Marko Ristin-Kaufmann marko.ristin at gmail.com
Tue Sep 25 14:11:27 EDT 2018


Hi Hugh,

> As soon as you need to document your code, and
> > this is what most modules have to do in teams of more than one person
> > (especially so if you are developing a library for a wider audience), you
> > need to write down the contracts. Please see above where I tried to
> > explained  that 2-5) are inferior approaches to documenting contracts
> > compared to 1).
>
> You left off option 6), plain text. Comments. Docstrings.
>

 That was actually the option 2):

> 2) Write precondtions and postconditions in docstring of the method as
> human text.


The problem with text is that it is not verifiable and hence starts to
"rot". Noticing that text is wrong involves much more developer time &
attention than automatically verifying the formal contracts.

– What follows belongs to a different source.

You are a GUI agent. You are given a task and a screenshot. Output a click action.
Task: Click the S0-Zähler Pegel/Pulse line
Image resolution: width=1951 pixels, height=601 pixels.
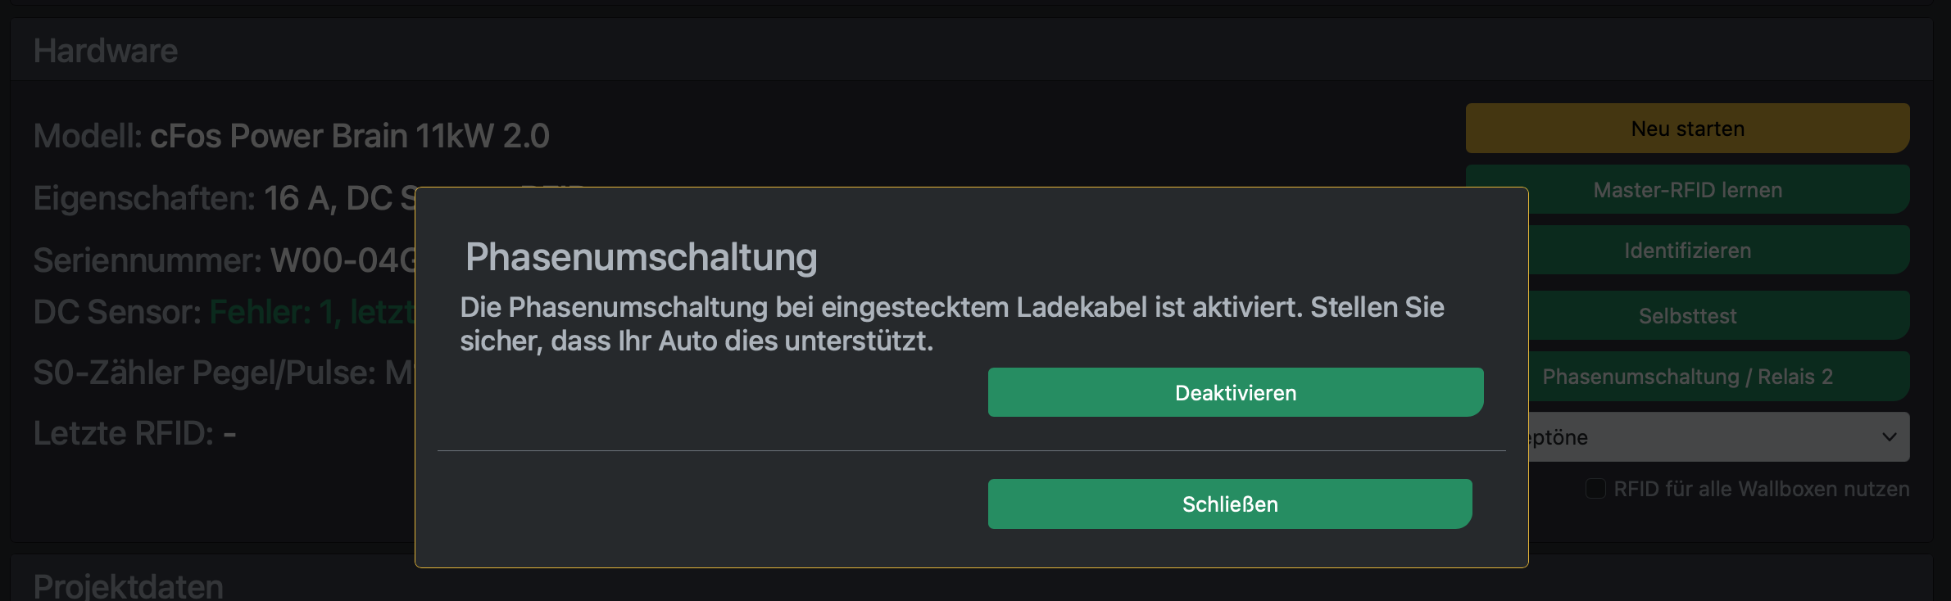[x=225, y=373]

In Python we can write something like:

def foo(x):
    x.bar(y)

What's the type of x? What's the type of y? What is the contract of bar?
Don't know, don't care. x, or y, can be an instance, a class, a module, a
proxy for a remote web service. The only "contract" is that object x will
respond to message bar that takes one argument. Object x, do whatever
you want with it.

I still don't see how this is connected to contracts or how contracts play
a role there? If foo can accept any x and return any result then there is *no
*contract. But hardly any function is like that. Most exercise a certain
behavior on a subset of possible input values. The outputs also  satisfy
certain contracts, *i.e.* they also live in a certain subset of possible
outputs. (Please mind that I don't mean strictly numerical ranges here --
it can be any subset of structured data.) As I already mentioned, the
contracts have nothing to do with typing. You can use them for runtime type
checks -- but that's a reduction of the concept to a very particular use
case. Usually contracts read like this (from the numpy example linked in
another message,
https://www.numpy.org/devdocs/reference/generated/numpy.ndarray.transpose.html#numpy.ndarray.transpose
):

ndarray.transpose(**axes*)

Returns a view of the array with axes transposed.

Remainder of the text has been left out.